Y llegamos al punto final. Dekalog, como habrán podido suponer, es una obra de ideas, profundamente filosófica, aunque no me gustaría decir teológica. Es cierto que cada episodio es una ilustración de uno de los mandamientos, la necesidad de amar a Dios sobre todas las cosas en el primero, la obligación de no tomar su nombre en vano en el segundo, pero las soluciones que propone Kieslowski son cualquier cosa menos dogmáticas. Ni siquiera son evidentes. En su lugar, reina la ambigüedad, como conviene a un tiempo de crisis, transición y transformación. De hecho, aunque cada capítulo ofrezca una resolución al dilema moral, ésta se mostrará incompleta. Quedaremos en la ignorancia de cuál será el resultado final de las acciones y las decisiones de los personajes. De si realmente los mandamientos o la existencia de algún poder sobrenatural, por difuso y leve que éste sea, servirán, sirven, realmente para algo.

Así, aunque en el primer episodio se proclame la existencia de dios y lo que ocurre pudiera ser interpretado como castigo por la extinción de la fe, substituida por la certeza científica, lo cierto es que el episodio acaba en la desolación extrema, en el absurdo irresoluble de la finalidad y utilidad del sufrimiento de los inocentes. Problema sin respuesta que por sí sólo podría justificar la rebelión en que culmina el relato.

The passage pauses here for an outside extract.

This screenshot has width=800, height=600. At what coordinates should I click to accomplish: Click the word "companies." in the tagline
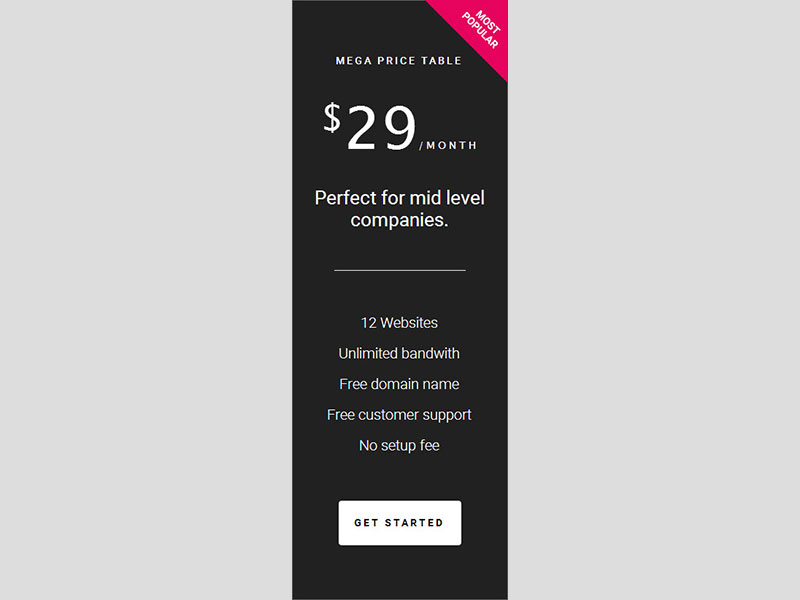point(399,220)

En el segundo, de forma análoga, la obligación de no jurar en vano se ve contrapuesta a la necesidad, no menos poderosa, de evitar un mal mayor, al menos en la mente del protagonista. Responsable y culpable así de un pecado al romper el mandamiento, pero completamente justificado para ello, dado su pasado y las desgracias que en el sufrió. 

Y que no puede tolerar padezcan otros.